Vanspor Van'dan Büyüktür!
Dr. Erdal Orman
Yirmi beş yıl aradan sonra 1. Lige yükseldiğimize göre, 25 yaş ve altındaki yeni nesil genç taraftarlarımıza 25 yılın öncesini kısa bir anekdotla hatırlatmakta yarar görüyorum. ‘‘Vanspor, doğunun en talihsiz dönemlerinde bir güneş gibi ortaya çıkarak o zamanki adı 1. Lig olan Süper Lige yükseldiği 1994 yılında, mütevazı kadrosuyla mucizeler yaratmış bir takımdı. Herkesin kuşkuyla baktığı, gerek uzak bir deplasman ve gerekse sorunlu bir coğrafyada bulunuyor olması, o dönem futbol otoritelerini çok rahatsız etmişti ilk başlarda. Hatta bazıları da haddini aşıp TV deki spor programlarında; ''Van haritanın neresinde bulamıyorum, ulaşım nasıl olacak, güvenlik nasıl sağlanacak …?'' deme gafletinde dahi bulunmuştu.

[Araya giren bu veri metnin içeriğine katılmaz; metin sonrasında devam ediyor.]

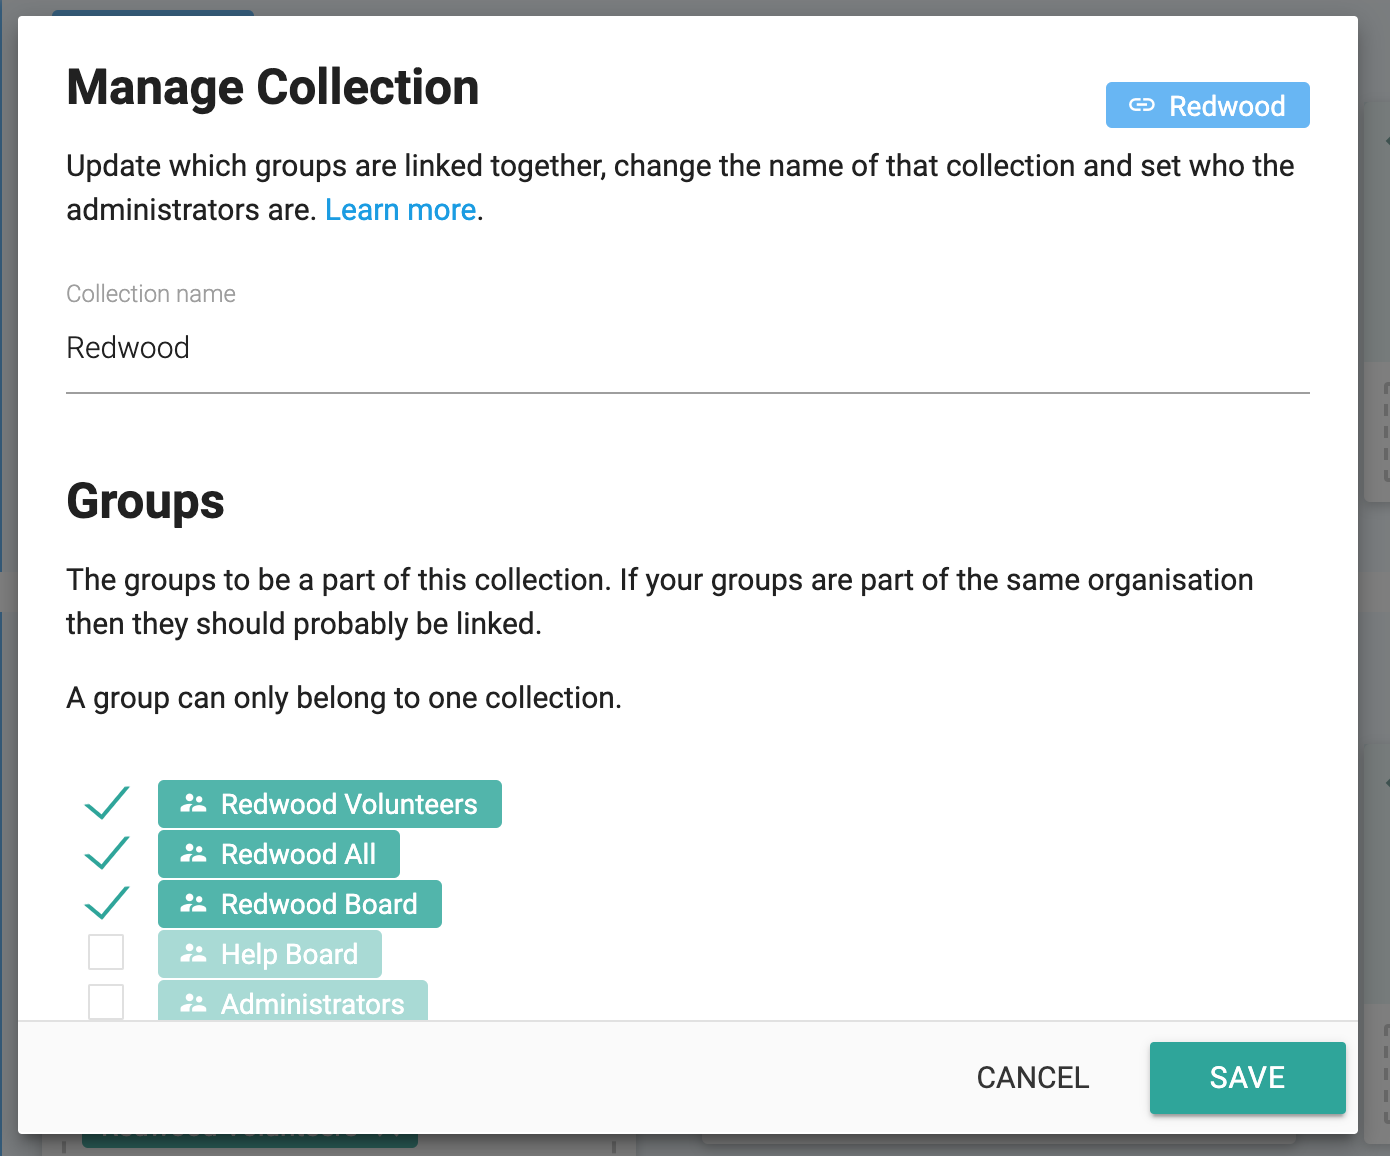
Task: Click the link icon in the Redwood chip
Action: (x=1141, y=105)
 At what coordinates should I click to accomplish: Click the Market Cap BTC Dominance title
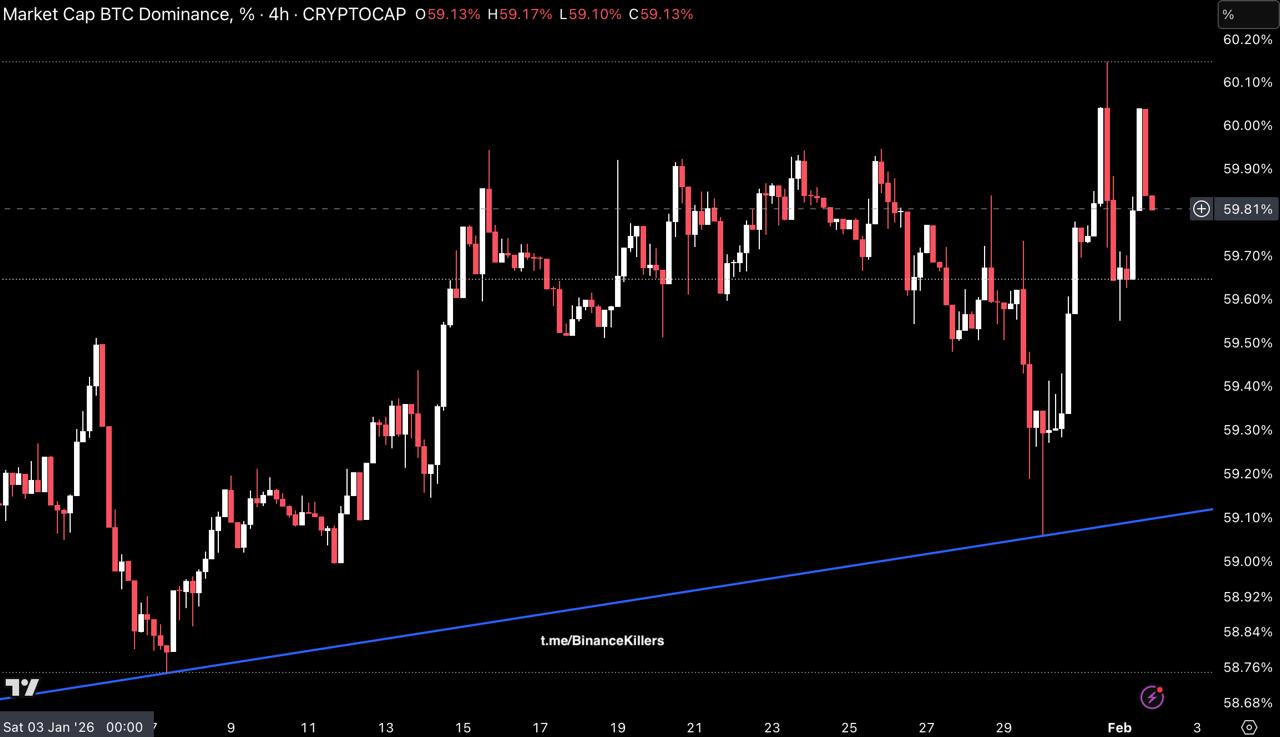coord(118,14)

Fakat maçlar başlayıp, o mütevazı kadrosuna rağmen Vanspor'un taş gibi bir takım olduğu ortaya çıkınca ve gelen takımların hiçte beklemedikleri ölçüde şahane bir konukseverlikle karşılandıkları görülünce, bu önyargı yavaş yavaş kırılmıştı. Böylece, önce gönülleri kazanan Vanspor, ligde de Fenerbahçe ve Trabzonspor gibi şampiyonları değiştiren sonuçlar aldıkça herkesin gözünde sempatik bir yer edinmiş, çığ gibi artan taraftar sayısıyla da gazeteler, televizyonlar, futbol duayenleri artık kayıtsız kalamamıştı bu sevgiye. Van doğunun misafirperverliğinin, futbolun birleştiriciliğinin ne demek olduğunun anlaşıldığı bir yer olarak hafızalara kazınmıştı… Doğu’nun tek temsilcisi olarak iki kez yükseldiği Süper ligde 4 yıl boyunca mücadele eden Vanspor, bu dönemde tam anlamıyla bir marka haline gelerek herkesin beğenisini kazanmıştı. Öyle ki kendinden sonra ilk defa Süper Lige yükselen Erzurumspor ve Elazığspor tarafından da Vanspor rol model olarak alınmış,bu büyük başarısı onlara ilham kaynağı olmuştur. Efsane Vanspor,şöhret futbolcularla dolu kadrosundan Fransa’da düzenlenen 1998 Dünya Kupasına bile 4 futbolcu göndermiştir (Romanya Milli Takım kalecisi Dimitri Stingaciu, İranlı Muhammed Khaqfur ve Güney Afrikalı Alfred Phiri ile Lebogang Morula). Fakat ne acıdır ki kasasında milyonlarca nakit para ve bonservisi takımda olan birbirinden değerli yıldız oyuncuları ile kötü niyetli yöneticileri sayesinde bundan 25 sene önce 2000 yılında ligden düşmüştü. Hızlı bir çöküşle tarih sahnesinden çekilipönce 2, lig, sonra 3. Lige ve en sonunda amatöre kadar düşüşü ile feshedilişi de ayrı bir dram olarak Türk Futbol Tarihinin tozlu sayfalarına adı Efsane Vanspor olarak işlenmiştir…’’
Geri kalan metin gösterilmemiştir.